O que importa, porém, em um contexto religioso, é que ela não busca fazer distinção entre o propósito estético e o teológico:
Calvino tornou a vida interior fantasticamente interessante, porque ele afirma que ela é o modelo mais claro que temos da natureza de Deus... Você sabe, ele disse, "para encontrar Deus, desça para dentro de si mesmo." Podemos conhecer a Deus porque compartilhamos qualidades que Calvino atribui a Deus... É o brilho da mente, o brilho dos sentidos, e assim por diante, que é a grande demonstração da divindade do homem.
Calvino, diz ela, quando traduziu o salmo oito, não escreveu que o homem era pouco inferior aos anjos, mas que ele era apenas um pouco inferior a Deus.

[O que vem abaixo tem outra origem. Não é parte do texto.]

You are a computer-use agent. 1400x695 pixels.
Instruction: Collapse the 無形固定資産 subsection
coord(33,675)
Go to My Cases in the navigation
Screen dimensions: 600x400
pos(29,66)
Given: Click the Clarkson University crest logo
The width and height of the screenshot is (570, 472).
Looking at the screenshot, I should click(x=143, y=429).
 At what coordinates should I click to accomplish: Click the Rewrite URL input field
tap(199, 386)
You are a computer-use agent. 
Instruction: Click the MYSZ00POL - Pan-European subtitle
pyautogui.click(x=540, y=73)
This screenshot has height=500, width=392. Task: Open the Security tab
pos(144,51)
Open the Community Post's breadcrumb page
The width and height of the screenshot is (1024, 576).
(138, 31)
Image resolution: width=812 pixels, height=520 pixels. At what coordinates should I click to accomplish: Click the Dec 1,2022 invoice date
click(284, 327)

Parte disso, era sua iconoclastia e sua ânsia de varrer todos os acréscimos medievais que humanizavam a fé dos pais do deserto. Mas grande parte do impulso, também foi varrer tudo o que separava o homem de Deus, para que pudéssemos ficar tão próximos dele quanto uma natureza separada permite. O romance, então, trazendo a glória e a tristeza do mundo aos nossos olhos até que estejam cheios a transbordar, também traz Deus para lá.